Would you please copy every line from the records that contains the word "Ingress"?

• [Available records]

%%

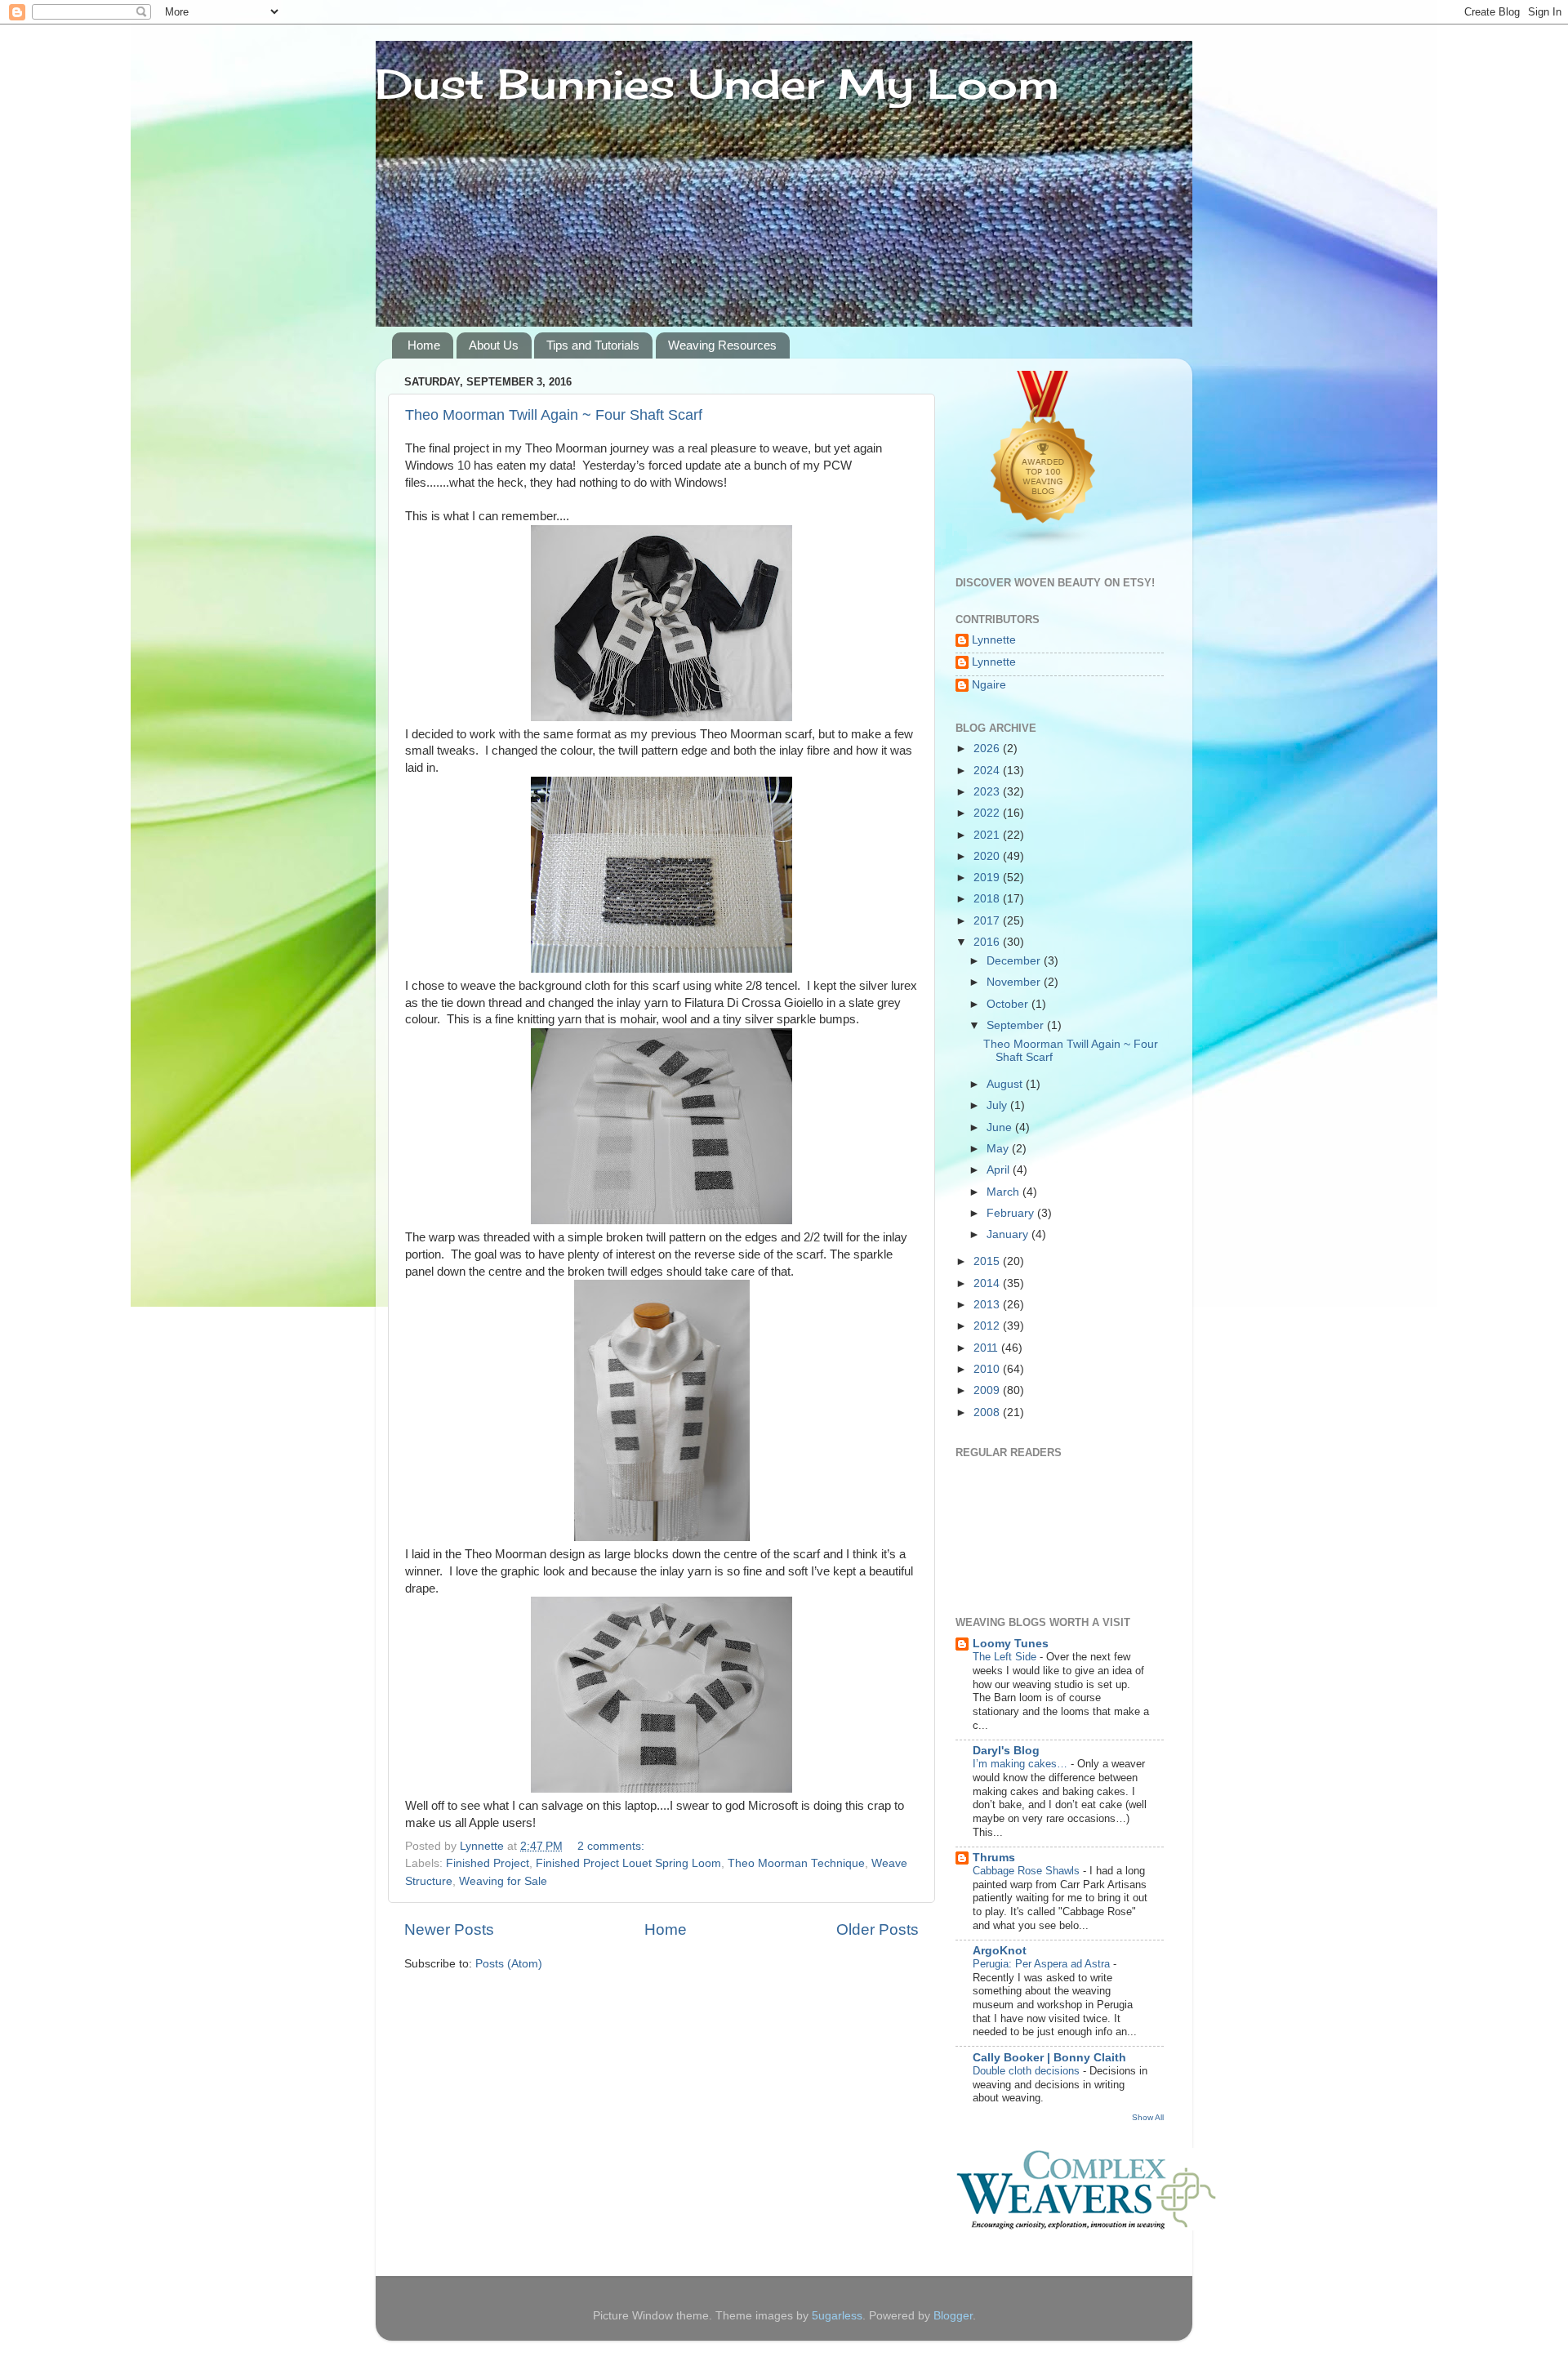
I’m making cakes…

%%
%%

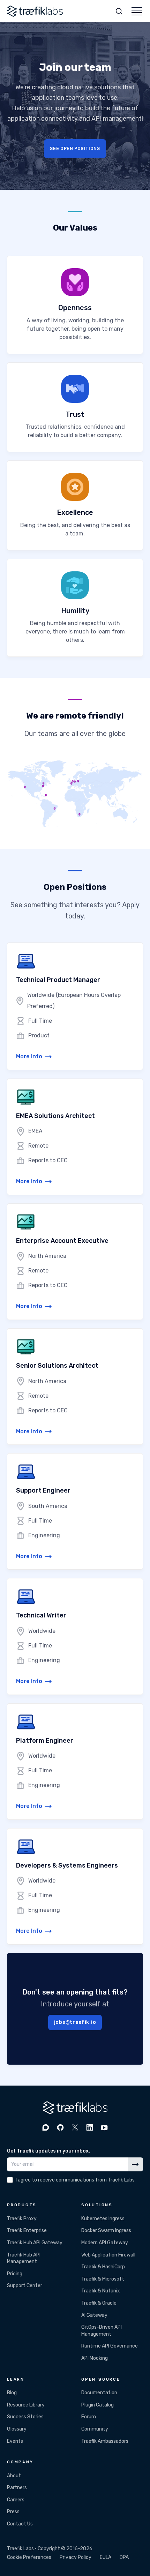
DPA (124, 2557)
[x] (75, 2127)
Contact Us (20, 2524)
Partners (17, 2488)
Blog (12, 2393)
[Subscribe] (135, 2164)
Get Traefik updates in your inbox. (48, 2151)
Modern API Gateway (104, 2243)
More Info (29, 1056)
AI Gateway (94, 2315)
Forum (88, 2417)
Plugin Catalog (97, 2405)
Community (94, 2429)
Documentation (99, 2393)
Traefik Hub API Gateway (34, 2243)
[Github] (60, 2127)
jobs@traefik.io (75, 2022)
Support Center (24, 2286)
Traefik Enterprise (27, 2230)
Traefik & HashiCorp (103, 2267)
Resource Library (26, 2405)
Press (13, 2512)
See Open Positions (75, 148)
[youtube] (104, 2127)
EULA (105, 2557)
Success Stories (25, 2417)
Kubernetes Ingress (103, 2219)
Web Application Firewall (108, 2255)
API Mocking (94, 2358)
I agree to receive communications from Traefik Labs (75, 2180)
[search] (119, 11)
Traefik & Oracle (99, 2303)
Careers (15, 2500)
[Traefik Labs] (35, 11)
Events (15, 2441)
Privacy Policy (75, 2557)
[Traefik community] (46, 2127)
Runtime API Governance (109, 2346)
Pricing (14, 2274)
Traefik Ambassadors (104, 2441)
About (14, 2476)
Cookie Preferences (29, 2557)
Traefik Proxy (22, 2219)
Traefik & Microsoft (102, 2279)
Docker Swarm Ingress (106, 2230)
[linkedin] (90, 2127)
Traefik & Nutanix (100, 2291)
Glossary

%%
%%

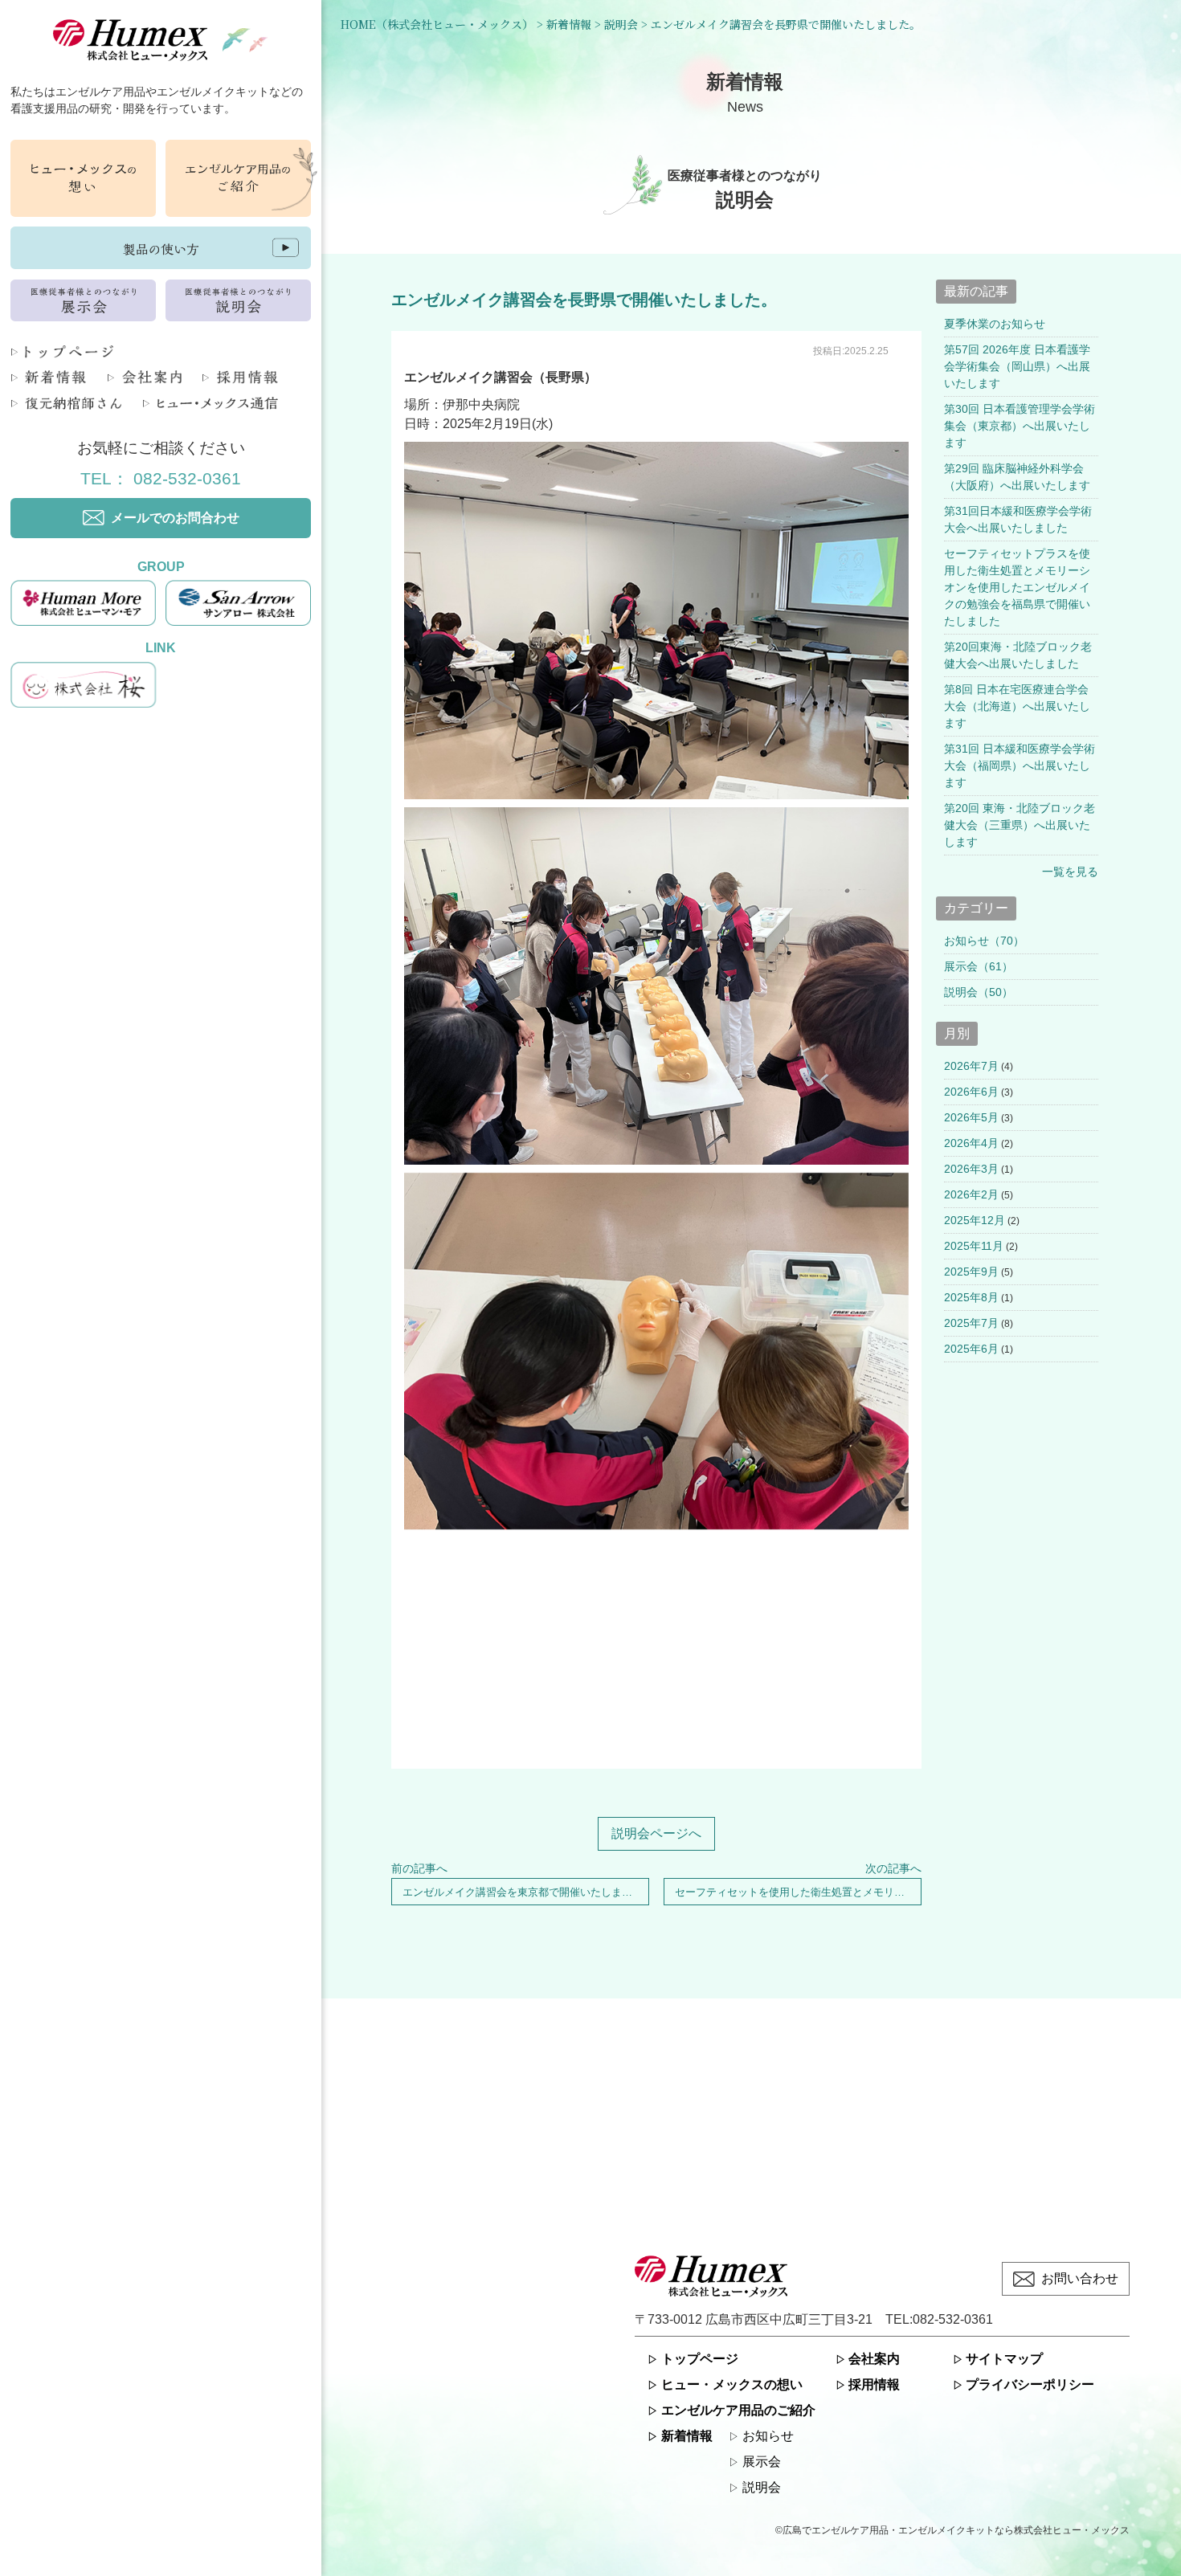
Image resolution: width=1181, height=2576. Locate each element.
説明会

%%

• [Result]
Kubernetes Ingress (103, 2219)
Docker Swarm Ingress (106, 2230)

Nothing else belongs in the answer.